Sure - although it is sometimes reasonable to make small corrections.

> 
> In standards ("telecom standards" or else) there's also typically
> evolutions with versioning and/or also obsoleting/deprecating older
> versions or newer versions just superseding older ones, though.
> So the property "never changed" should be read accordingly.
> 

Yes, it is often a good idea to bring out new versions of standards, 
superseding old ones but leaving the old ones available.  So while the 
SMS standards for 3G are fixed on UCS-2, perhaps the 4G or later 
standards have moved on.  (I have not checked at all.)

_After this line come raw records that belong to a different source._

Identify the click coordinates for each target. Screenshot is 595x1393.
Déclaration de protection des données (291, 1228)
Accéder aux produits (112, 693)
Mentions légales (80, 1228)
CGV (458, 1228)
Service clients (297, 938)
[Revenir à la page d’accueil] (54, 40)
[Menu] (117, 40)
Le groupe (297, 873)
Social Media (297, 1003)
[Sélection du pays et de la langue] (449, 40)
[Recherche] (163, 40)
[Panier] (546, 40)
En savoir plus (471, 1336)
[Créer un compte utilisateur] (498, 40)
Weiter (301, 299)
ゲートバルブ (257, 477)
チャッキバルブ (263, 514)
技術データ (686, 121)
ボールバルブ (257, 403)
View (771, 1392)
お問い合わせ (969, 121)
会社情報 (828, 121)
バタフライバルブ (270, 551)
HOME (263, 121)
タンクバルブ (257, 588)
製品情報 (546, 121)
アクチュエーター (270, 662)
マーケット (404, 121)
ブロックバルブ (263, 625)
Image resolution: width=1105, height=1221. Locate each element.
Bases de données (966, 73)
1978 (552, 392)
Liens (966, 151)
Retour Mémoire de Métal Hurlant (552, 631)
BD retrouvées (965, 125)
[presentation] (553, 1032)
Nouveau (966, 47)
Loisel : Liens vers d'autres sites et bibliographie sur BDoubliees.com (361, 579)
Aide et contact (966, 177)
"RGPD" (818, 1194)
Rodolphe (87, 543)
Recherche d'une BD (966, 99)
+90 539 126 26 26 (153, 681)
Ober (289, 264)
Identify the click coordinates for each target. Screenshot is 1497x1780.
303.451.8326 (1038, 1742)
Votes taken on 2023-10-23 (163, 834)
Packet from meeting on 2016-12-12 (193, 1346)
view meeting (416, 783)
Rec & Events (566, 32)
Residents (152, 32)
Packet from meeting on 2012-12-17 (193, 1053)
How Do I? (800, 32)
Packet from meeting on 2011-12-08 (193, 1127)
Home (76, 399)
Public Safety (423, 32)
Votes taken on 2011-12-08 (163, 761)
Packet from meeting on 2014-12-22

> (Just saying, to not get a wrong impression about the "telecom
> standards", CCITT, ITU-T,[**] specifically, and other standards.)
> 
> Janis
> 
> [*] The colloquial terminology is sometimes quite fuzzy though; e.g.
> the *.doc format was often named "de facto standard", but there was
> a long period of time neither a public document of that "standard"
> nor was it a standard in the first place; the proprietary format
> changed silently while the extension (and folks calling the format
> a "standard") stayed.
> 

In that particular example, the colloquial use of the term "standard" 
was very far from the technical term!  And even after Microsoft bribed 
and bullied their way into getting docx format ratified as an ISO 
standard, they never actually followed their own "standard" very closely 
in their own software.

But as you note in the subject line change, that is getting a bit off-topic.